The section of Regional Anesthesia and Acute Pain Management (RAAPM) was founded in 2003 and is made up of nine board-certified anesthesiologists with fellowship training or special interest in regional anesthesia and acute pain management who work with four CA-2 or CA-3 residents rotating on service each month. The RAAPM section is responsible for the provision of regional anesthetics and acute pain management throughout our 800-plus bed inpatient hospital as well as our ambulatory surgery areas. Our department performs 15,350 blocks annually. Of this total, the RAAPM section performs almost 7,000 annually, which includes 2,000 neuraxial blocks, 3,600 peripheral nerve blocks (10 percent are continuous - i.e., nerve block catheters) and more than 1,000 truncal blocks.

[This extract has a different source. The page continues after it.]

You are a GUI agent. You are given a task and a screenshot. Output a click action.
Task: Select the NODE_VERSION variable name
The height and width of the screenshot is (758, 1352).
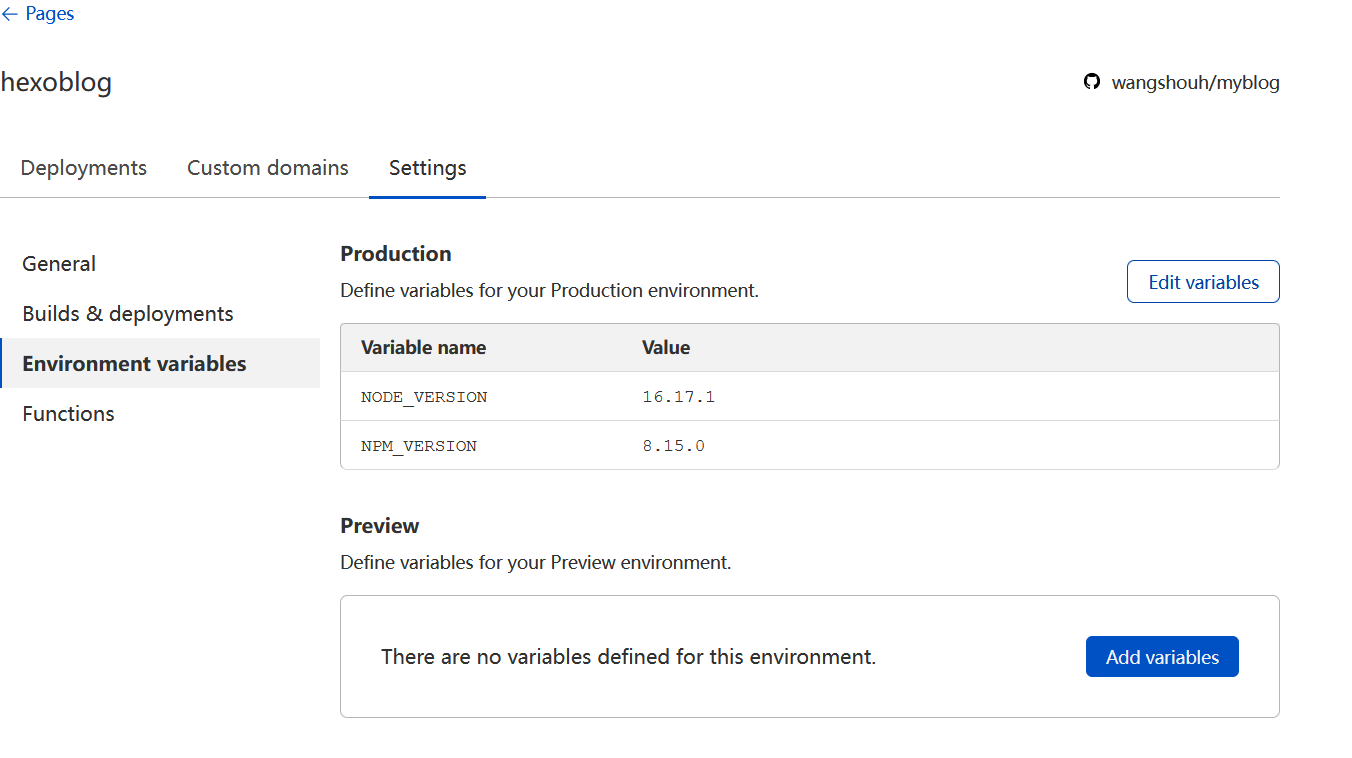click(x=424, y=396)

Our routine practices include the use of
- Nerve stimulation catheter techniques
- Ultrasound guidance
- Epidural infusion therapies
- Ambulatory peripheral nerve block pumps
The list of surgical subspecialties for which we provide regional analgesia and/or anesthesia consist of a variety of fields, including orthopedic, gynecologic, thoracic, general surgery, vascular, surgical oncology, and many others.
Resident education and hands-on involvement are the cornerstones of patient care in our section, and most residents perform more blocks by the end of their first month in RAAPM than are required during their entire anesthesia residency. By graduation, our residents have complete the require number of blocks (both neuraxial peripheral) multiple times.
It is our belief that residents deserve the opportunity to grow from a guided regional experience on their first rotation through RAAPM to performing blocks autonomously prior to graduation. By the time our residents finish, they are able to orchestrate their own blocks, including deciding which block and local anesthetic is best for the patient and seeing the block through to completion.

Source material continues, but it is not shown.